The Church and the Bible
How does the Church relate to the Bible? How do the people of God and the Word of God relate to one another? Did the Church create the Bible or the Bible the Church? Is the Church over the Bible, or is the Church under the Bible? Is it its master or its servant? What precisely is the Christian responsibility with regard to the Bible?
These are important questions and have no small bearing in the way different churches reach decisions, not least the Church of Scotland at General Assembly as it meets later this month.
Among the earliest letters written by the apostle Paul were those he wrote to the church in Thessalonica. In those letters, and especially in 2 Thessalonians 3, we learn a great deal about how believers should relate to the Bible. Essentially, the apostle Paul says two things about the church and the Bible (the Word of God):
1. The Word of God should ‘speed ahead and be honoured’, (2 Thessalonians 3:1). The word should be spread abroad. (this is the burden of 2 Thessalonians 3:1-5)
2. Secondly, that the same Word should be honoured and obeyed in the church. (the burden of 2 Thessalonians 3:6-15)
In passing, if you wanted a biblical definition of church growth this would be it. God wants His church to grow extensively, as the Gospel is spread through the world. But God also wants the church to grow intensively, conforming its life and lifestyle to the Word. There is no use spreading the Word through the world if that Word is not obeyed by those doing the spreading. The church must conform to the Word that it is busy spreading.

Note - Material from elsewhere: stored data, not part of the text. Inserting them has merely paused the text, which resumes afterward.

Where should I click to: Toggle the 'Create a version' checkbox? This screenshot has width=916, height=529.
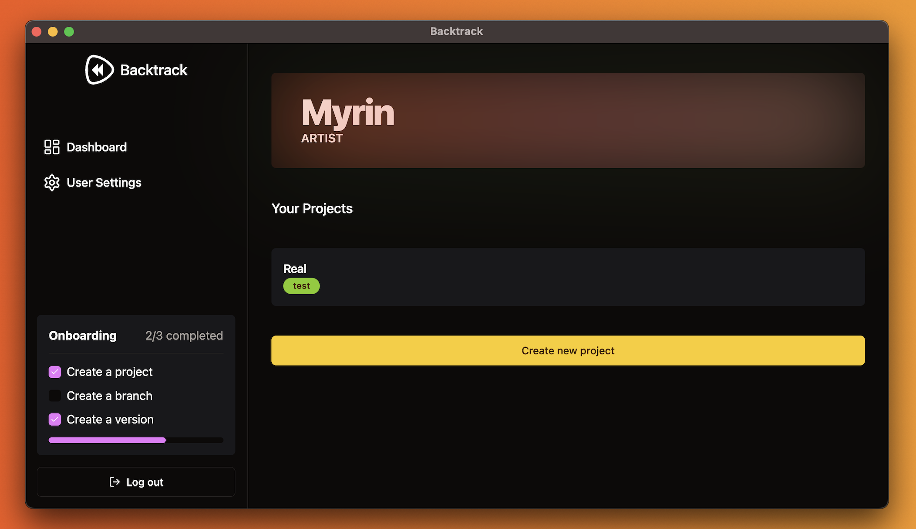55,420
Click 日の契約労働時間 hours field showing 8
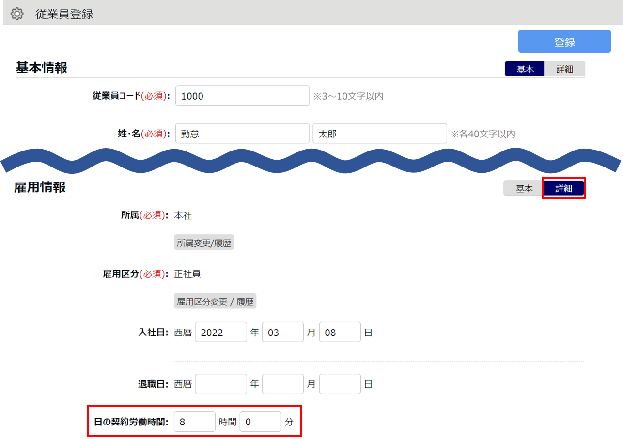 tap(195, 422)
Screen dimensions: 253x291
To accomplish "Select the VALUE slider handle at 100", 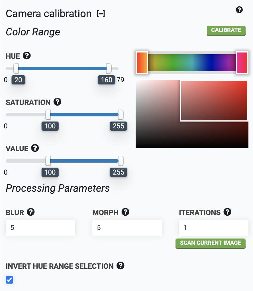I will pos(48,161).
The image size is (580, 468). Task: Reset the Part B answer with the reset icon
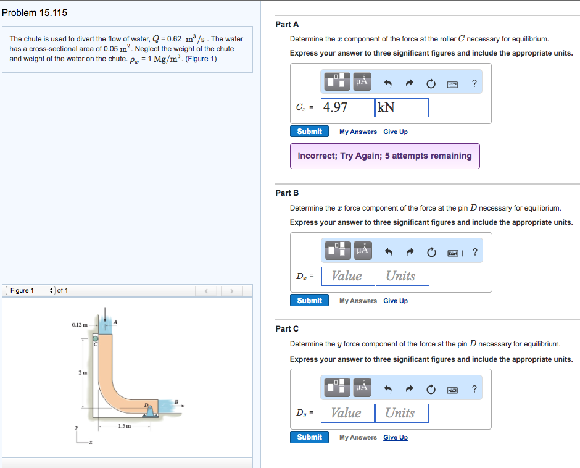(x=430, y=251)
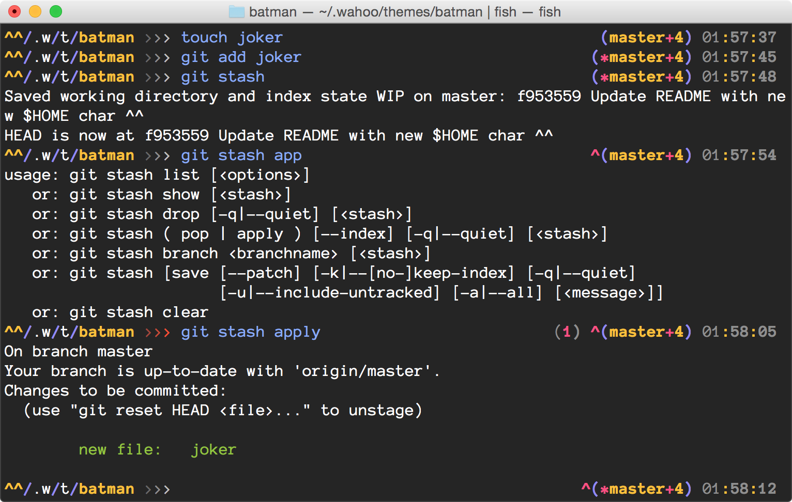Click the 'touch joker' command text
Viewport: 792px width, 502px height.
click(232, 38)
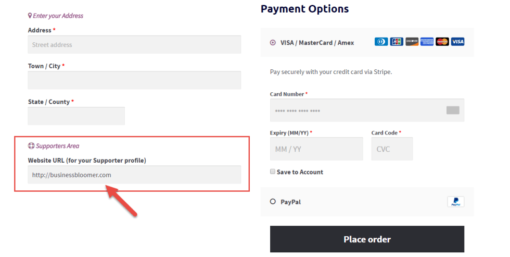This screenshot has width=510, height=257.
Task: Click the JCB card icon
Action: click(x=397, y=42)
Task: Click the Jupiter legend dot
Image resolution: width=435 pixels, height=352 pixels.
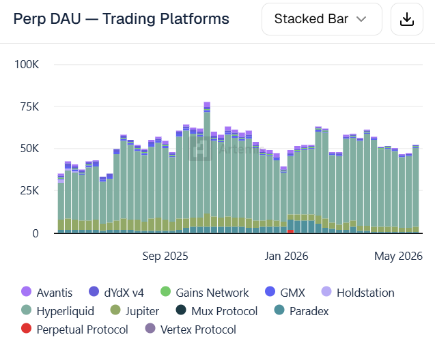Action: tap(115, 310)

It is clear that the Apostle Paul sees no distinction between his own teaching and the Word of God:
‘And we also thank God constantly for this, that when you received the word of God, which you heard from us, you accepted it not as the word of men but as what it really is, the word of God, which is at work in you believers’ 1 Thessalonians 2:13
This is not because Paul was a megalomaniac or a deluded dictator such as Kim Jong-un (the North Korean leader who, reportedly, demands that men imitate his haircut). Paul is not like that. Paul is simply expressing his responsible sense of apostolic authority. This apostolic authority is unique (and so unrepeatable, hence nobody has it today) and restricted to the Apostles whom Christ chose as his eyewitnesses. This was the group who, inspired by the Spirit, articulated the Gospel in the early days and whose teaching remains with us still, having been enshrined in the New Testament. The Apostles therefore still teach us today, through the Bible, for their authority now resides within the Bible.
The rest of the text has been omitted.